Problem description »
Find the string "computer" in the data, then copy every line where it is found.
[Provided data — start]
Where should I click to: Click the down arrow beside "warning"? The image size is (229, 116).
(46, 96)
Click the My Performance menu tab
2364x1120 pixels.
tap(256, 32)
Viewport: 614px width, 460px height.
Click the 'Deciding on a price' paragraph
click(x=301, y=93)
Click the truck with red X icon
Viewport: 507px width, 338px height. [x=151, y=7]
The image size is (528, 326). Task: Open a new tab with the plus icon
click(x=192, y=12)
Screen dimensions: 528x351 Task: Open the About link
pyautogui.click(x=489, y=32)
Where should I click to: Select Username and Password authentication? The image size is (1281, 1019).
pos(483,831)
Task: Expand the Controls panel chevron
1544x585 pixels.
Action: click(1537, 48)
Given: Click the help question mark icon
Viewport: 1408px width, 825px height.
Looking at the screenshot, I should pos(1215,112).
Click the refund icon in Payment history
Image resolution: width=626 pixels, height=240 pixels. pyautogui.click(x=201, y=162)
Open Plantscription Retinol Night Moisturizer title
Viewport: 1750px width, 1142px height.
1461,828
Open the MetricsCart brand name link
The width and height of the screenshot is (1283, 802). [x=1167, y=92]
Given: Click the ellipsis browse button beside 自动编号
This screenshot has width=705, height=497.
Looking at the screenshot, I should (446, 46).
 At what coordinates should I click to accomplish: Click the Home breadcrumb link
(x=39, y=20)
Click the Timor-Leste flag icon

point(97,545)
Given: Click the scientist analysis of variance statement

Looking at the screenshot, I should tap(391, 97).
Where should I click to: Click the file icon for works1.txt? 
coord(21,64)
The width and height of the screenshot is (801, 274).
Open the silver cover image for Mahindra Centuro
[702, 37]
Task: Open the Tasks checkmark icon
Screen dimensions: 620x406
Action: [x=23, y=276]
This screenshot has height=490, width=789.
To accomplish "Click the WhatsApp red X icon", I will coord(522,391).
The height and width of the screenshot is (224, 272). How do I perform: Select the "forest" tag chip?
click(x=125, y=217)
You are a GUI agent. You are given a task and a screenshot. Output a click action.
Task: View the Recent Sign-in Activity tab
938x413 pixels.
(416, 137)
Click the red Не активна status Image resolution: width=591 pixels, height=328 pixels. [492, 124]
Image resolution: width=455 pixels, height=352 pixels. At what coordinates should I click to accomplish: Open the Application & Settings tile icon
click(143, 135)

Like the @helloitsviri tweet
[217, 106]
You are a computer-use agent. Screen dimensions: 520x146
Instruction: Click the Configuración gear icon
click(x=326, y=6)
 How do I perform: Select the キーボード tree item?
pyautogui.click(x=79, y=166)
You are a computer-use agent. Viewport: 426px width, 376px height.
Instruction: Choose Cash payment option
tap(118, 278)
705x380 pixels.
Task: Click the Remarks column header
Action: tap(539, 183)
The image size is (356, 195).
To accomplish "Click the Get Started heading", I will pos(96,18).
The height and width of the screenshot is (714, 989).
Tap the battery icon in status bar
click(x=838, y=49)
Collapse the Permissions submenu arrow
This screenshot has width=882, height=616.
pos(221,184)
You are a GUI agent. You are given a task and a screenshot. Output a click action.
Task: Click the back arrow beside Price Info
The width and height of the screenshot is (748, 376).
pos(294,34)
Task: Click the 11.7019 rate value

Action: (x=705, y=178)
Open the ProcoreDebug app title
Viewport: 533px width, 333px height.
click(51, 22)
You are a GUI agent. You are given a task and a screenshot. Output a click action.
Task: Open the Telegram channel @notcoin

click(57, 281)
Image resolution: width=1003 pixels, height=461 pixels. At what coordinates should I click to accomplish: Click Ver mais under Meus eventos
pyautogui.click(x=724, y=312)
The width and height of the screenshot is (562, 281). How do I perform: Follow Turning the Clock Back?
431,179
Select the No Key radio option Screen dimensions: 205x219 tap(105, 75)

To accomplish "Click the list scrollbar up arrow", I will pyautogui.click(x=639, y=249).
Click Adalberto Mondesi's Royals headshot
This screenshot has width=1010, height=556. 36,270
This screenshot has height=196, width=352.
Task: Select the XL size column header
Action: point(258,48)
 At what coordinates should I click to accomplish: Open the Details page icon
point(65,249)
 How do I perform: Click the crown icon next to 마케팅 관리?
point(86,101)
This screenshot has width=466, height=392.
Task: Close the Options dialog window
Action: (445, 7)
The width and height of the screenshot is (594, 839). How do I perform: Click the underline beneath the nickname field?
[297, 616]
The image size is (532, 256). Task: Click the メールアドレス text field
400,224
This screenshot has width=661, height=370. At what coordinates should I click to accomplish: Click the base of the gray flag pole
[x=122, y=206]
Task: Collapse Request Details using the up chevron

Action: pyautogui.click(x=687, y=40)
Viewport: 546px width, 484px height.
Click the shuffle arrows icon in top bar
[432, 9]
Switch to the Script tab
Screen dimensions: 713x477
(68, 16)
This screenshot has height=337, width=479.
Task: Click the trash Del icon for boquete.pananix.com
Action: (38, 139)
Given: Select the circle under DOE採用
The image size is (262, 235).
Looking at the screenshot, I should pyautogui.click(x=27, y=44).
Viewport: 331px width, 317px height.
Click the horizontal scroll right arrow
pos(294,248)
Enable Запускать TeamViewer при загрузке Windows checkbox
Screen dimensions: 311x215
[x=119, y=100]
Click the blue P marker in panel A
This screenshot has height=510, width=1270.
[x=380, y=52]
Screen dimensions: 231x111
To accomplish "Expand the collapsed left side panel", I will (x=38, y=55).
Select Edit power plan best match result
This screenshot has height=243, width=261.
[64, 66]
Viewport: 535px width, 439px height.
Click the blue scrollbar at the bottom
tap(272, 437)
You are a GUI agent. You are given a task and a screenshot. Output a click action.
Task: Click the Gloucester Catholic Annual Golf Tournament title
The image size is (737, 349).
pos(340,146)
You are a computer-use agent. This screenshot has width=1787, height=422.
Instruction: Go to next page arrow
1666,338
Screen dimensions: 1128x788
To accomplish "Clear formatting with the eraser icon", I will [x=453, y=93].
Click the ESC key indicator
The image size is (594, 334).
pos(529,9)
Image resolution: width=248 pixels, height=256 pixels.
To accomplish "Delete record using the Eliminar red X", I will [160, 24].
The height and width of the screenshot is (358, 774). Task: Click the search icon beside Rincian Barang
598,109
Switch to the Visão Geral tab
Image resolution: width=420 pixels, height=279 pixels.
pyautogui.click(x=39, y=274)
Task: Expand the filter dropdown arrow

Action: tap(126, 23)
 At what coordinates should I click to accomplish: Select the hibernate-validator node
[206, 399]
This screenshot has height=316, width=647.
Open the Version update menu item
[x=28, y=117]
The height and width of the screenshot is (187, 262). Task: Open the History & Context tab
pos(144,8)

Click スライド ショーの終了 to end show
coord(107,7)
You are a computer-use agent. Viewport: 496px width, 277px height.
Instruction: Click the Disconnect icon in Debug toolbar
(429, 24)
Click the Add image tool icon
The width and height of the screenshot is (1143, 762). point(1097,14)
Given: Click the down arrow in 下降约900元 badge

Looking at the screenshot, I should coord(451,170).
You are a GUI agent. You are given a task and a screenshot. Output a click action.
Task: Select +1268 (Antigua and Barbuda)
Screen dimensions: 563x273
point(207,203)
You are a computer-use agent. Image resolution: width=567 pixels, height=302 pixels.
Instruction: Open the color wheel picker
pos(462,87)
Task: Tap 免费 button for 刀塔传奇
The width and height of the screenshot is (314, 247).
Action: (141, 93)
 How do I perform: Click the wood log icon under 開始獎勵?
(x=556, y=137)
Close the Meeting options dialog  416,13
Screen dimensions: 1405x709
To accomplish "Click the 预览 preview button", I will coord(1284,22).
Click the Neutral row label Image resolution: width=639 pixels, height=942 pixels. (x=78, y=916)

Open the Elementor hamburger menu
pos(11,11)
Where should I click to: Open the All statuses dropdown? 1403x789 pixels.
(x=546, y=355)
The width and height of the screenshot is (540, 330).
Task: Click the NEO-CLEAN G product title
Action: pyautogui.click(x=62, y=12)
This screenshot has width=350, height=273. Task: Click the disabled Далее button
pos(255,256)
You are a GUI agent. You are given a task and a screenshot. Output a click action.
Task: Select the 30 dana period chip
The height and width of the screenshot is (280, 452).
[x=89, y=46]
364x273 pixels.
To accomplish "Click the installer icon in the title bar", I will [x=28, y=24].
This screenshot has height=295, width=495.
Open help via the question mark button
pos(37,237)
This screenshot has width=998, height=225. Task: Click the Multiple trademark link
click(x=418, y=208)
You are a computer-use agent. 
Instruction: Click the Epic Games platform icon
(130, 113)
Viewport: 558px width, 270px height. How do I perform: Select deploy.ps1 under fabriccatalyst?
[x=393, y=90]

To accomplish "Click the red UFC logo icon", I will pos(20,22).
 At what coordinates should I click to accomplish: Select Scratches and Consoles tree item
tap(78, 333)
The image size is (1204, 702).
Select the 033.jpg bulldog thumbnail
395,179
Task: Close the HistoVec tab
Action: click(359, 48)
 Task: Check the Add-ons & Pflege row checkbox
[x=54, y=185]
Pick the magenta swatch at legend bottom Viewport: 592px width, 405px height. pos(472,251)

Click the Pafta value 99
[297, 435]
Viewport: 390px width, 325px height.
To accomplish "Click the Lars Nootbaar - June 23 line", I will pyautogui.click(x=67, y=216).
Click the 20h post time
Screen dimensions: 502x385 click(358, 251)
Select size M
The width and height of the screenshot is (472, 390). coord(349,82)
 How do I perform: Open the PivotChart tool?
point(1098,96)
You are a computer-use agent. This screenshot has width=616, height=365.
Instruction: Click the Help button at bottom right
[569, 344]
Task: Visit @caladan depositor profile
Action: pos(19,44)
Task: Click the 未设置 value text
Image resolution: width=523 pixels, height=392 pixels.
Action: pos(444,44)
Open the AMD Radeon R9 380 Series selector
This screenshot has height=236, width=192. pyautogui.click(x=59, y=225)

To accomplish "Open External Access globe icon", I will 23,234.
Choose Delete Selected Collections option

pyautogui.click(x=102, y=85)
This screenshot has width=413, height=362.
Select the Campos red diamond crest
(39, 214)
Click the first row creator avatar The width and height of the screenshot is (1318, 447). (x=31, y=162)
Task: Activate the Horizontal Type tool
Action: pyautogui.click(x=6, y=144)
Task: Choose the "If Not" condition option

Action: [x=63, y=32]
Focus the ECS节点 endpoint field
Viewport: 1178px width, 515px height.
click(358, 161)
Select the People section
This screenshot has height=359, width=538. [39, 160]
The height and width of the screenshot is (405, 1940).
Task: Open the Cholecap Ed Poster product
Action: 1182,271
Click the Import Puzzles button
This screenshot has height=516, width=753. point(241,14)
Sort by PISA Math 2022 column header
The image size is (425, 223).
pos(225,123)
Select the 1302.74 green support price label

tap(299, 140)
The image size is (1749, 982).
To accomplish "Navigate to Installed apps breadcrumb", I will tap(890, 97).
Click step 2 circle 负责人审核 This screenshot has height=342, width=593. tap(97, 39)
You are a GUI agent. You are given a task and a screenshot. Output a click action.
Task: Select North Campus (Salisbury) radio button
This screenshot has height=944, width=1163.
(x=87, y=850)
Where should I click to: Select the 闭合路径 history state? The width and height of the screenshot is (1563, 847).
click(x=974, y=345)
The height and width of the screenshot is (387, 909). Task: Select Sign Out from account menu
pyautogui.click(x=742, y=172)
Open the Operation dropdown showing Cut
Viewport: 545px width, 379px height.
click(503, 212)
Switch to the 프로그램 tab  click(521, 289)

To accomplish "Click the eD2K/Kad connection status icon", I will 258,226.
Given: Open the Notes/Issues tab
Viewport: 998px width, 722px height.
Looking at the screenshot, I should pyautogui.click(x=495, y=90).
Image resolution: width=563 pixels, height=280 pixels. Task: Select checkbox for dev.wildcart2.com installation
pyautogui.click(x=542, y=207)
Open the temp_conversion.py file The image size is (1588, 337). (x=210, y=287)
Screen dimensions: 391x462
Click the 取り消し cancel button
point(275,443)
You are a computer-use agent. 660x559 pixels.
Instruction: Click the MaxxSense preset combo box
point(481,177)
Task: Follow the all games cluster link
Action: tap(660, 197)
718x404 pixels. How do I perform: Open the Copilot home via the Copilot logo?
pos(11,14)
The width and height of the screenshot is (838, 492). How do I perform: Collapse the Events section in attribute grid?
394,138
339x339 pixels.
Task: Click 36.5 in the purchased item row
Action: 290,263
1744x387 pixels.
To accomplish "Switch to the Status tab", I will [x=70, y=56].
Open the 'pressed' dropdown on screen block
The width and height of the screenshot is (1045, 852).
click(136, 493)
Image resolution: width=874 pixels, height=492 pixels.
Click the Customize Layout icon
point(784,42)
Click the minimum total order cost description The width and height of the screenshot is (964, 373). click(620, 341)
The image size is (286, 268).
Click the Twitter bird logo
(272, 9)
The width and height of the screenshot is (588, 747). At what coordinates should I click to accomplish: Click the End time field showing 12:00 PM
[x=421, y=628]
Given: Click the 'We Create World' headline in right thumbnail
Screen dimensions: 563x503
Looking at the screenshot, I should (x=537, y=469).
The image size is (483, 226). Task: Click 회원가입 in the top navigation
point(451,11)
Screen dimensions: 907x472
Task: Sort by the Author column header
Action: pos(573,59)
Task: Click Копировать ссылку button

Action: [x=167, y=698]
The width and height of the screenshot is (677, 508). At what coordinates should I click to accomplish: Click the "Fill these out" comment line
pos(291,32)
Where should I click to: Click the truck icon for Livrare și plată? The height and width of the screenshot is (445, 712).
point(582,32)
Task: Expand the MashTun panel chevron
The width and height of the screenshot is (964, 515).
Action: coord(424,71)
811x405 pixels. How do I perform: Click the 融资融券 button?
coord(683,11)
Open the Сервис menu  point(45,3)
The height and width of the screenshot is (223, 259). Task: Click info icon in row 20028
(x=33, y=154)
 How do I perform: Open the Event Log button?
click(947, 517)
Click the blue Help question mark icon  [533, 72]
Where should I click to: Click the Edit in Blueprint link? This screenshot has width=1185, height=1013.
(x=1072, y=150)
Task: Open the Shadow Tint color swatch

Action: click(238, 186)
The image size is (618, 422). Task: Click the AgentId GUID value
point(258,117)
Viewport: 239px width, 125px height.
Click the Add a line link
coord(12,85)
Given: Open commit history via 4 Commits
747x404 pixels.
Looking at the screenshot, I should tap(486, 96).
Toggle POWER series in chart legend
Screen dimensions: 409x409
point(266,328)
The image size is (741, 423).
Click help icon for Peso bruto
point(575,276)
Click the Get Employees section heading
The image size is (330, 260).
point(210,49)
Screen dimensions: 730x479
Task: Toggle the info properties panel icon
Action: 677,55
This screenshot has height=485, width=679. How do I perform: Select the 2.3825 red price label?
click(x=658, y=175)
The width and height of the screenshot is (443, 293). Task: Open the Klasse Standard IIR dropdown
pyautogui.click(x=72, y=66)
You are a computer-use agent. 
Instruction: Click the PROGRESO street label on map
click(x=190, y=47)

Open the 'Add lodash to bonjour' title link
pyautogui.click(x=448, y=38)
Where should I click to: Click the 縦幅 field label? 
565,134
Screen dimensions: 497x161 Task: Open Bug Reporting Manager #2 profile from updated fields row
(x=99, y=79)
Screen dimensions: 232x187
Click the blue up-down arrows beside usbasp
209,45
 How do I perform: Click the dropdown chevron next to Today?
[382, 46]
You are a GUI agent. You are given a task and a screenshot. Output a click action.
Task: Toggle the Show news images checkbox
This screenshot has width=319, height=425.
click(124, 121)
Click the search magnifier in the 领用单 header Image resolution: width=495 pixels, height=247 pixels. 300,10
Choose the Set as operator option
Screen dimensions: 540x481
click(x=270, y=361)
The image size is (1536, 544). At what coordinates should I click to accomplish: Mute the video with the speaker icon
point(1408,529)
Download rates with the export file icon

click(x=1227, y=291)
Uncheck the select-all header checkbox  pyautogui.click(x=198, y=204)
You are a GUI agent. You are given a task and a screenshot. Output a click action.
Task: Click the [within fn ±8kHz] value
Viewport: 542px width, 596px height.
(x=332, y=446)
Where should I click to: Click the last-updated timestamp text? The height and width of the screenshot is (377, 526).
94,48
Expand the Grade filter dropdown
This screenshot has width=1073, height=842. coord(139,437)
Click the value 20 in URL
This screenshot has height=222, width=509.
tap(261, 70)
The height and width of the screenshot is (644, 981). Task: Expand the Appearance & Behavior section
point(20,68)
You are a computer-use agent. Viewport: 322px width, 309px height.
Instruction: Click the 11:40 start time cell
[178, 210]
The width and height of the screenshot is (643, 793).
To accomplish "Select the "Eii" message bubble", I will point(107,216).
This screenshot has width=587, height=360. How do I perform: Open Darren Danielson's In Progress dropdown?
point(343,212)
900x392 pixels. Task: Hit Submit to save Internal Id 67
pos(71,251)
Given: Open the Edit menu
[Provided data — finish]
Reply to the exercise »
You are a computer-use agent. Screen dimensions: 520x146
You are a computer-use agent. Viewport: 426px width, 376px height.
You are a computer-use agent. This screenshot has width=1787, height=422.
You are a computer-use agent. Viewport: 496px width, 277px height.
You are a computer-use agent. Image resolution: width=567 pixels, height=302 pixels.
You are a computer-use agent. 
You are a computer-use agent. This screenshot has width=616, height=365.
You are a computer-use agent. 660x559 pixels.
You are a computer-use agent. 
You are a computer-use agent. Viewport: 322px width, 309px height.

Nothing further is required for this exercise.